### TASK
Would you reproduce exactly the lines below from the one holding "Instruction: Click the New Interaction button" through the one holding "Viewport: 700px width, 438px height.", inclusive, and no others?

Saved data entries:
= Beginning of Section =

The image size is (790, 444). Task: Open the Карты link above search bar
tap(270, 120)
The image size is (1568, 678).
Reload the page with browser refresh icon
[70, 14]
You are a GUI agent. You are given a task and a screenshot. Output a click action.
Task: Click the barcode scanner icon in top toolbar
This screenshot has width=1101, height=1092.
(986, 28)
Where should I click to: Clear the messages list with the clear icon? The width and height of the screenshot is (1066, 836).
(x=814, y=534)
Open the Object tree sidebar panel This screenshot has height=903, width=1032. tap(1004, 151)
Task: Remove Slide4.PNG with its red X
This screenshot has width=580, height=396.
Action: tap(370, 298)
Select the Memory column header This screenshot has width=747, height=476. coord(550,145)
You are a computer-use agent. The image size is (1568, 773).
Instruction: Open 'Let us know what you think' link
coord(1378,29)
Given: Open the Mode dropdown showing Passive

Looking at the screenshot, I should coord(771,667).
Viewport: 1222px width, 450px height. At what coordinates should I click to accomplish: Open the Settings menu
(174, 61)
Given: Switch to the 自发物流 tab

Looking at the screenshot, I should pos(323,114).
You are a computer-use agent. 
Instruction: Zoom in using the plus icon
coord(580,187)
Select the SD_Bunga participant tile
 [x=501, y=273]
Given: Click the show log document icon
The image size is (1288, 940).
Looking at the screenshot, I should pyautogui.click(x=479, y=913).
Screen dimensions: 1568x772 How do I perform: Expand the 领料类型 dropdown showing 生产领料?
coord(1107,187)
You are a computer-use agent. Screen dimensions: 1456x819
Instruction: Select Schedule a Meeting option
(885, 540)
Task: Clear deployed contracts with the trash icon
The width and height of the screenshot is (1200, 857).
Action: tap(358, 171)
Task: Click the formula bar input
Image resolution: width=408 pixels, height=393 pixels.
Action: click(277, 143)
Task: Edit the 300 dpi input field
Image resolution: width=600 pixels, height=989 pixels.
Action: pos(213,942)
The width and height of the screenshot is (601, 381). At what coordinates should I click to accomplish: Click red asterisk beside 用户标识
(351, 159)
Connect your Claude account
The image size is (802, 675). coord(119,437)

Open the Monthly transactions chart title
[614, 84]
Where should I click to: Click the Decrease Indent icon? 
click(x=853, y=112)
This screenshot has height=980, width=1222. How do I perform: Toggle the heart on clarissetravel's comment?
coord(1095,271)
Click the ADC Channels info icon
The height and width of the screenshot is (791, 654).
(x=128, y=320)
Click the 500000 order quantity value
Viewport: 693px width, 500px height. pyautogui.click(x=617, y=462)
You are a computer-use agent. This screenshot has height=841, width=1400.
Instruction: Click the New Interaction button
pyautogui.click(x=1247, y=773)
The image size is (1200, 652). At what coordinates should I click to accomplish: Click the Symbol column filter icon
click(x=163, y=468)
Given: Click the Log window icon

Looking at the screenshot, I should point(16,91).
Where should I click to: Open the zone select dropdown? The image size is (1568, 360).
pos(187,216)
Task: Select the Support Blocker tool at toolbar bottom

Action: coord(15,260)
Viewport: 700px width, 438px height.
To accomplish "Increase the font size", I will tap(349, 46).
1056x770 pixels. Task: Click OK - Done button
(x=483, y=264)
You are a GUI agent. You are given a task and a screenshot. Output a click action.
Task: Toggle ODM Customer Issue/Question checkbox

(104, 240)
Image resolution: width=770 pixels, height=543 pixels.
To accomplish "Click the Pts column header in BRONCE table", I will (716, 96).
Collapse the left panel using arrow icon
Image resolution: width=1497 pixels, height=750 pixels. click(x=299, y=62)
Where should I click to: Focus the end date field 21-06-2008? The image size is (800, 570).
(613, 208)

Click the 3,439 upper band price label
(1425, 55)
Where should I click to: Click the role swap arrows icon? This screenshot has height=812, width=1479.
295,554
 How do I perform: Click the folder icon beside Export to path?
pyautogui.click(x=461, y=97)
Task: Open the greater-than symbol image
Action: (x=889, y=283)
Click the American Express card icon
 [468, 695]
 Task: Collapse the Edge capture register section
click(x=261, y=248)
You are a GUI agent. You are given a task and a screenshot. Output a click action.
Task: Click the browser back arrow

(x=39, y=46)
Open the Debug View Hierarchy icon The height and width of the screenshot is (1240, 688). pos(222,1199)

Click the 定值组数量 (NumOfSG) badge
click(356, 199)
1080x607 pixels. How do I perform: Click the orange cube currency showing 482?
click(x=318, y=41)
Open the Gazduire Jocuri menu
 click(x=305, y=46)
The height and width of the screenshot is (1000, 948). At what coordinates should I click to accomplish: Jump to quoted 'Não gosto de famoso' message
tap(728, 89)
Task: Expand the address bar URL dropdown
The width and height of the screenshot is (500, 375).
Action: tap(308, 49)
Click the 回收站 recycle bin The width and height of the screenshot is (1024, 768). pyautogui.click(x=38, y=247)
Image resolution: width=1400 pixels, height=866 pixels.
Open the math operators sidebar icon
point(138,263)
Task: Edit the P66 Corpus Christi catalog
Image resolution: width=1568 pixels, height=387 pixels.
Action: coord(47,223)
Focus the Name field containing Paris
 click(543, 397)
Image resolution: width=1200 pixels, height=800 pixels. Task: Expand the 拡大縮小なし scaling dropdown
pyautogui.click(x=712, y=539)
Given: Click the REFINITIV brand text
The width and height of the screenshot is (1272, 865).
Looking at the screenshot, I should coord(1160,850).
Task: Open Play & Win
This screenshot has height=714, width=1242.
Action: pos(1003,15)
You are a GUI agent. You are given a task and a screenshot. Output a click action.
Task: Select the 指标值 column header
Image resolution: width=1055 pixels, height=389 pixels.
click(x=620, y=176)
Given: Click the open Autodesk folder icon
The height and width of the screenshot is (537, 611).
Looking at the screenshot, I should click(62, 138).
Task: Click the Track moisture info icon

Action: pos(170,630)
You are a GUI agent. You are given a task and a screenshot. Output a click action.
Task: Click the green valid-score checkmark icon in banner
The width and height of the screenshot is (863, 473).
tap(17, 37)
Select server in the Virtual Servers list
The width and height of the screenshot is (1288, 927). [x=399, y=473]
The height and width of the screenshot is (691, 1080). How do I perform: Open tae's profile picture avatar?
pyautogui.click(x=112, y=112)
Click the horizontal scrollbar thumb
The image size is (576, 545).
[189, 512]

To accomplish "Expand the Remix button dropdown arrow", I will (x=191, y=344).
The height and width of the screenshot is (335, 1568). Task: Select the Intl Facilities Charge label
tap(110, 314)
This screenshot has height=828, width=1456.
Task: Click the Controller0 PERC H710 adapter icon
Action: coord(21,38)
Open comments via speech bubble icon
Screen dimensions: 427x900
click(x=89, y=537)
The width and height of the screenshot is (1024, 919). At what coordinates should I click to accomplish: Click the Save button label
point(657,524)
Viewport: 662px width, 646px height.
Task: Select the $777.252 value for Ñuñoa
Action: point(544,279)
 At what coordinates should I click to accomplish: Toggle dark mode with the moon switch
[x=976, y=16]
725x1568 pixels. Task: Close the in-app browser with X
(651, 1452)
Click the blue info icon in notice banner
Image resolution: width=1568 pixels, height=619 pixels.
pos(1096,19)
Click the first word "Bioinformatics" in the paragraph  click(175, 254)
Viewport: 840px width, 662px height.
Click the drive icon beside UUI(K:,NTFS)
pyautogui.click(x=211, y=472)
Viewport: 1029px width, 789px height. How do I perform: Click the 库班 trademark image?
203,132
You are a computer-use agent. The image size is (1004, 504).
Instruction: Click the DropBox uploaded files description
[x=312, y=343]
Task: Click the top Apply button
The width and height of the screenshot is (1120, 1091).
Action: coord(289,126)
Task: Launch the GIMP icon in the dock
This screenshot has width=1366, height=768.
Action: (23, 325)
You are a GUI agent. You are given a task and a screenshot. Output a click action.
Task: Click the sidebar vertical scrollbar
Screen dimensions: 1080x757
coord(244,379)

= End of Section =

### TASK OUTPUT
Instruction: Click the New Interaction button
pyautogui.click(x=1247, y=773)
The image size is (1200, 652). At what coordinates should I click to accomplish: Click the Symbol column filter icon
click(x=163, y=468)
Given: Click the Log window icon

Looking at the screenshot, I should point(16,91).
Where should I click to: Open the zone select dropdown? The image size is (1568, 360).
pos(187,216)
Task: Select the Support Blocker tool at toolbar bottom

Action: coord(15,260)
Viewport: 700px width, 438px height.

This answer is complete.